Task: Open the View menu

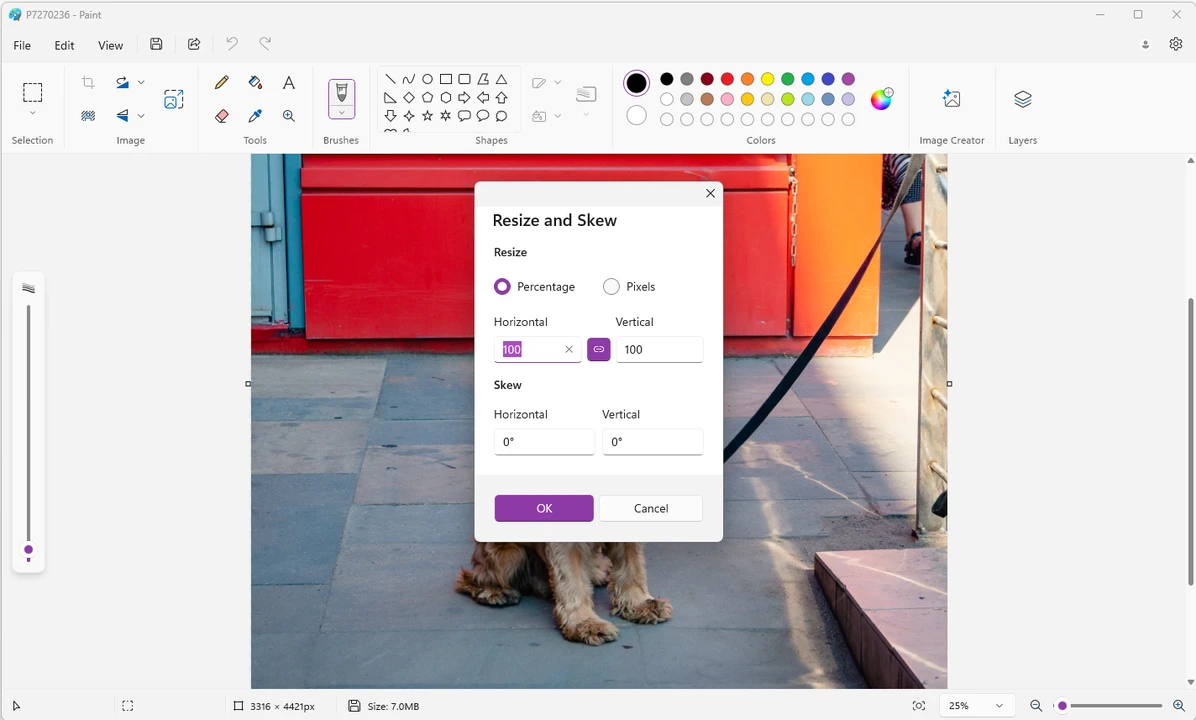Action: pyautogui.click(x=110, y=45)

==

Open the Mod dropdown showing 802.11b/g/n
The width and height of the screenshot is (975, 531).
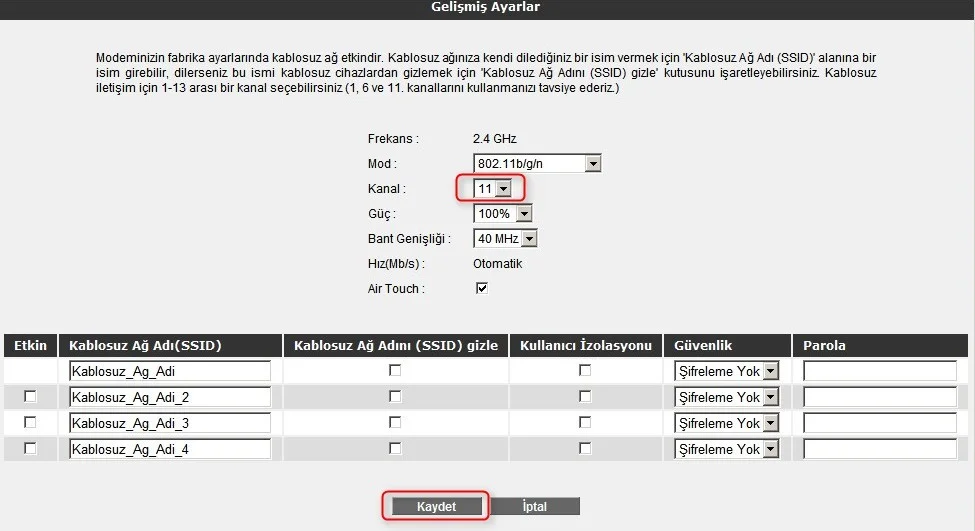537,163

[REQUIREMENT] Select and copy each line of the data above that contains the word "Open".

[THE RESPONSE]
Task: Open the View menu
Open the Mod dropdown showing 802.11b/g/n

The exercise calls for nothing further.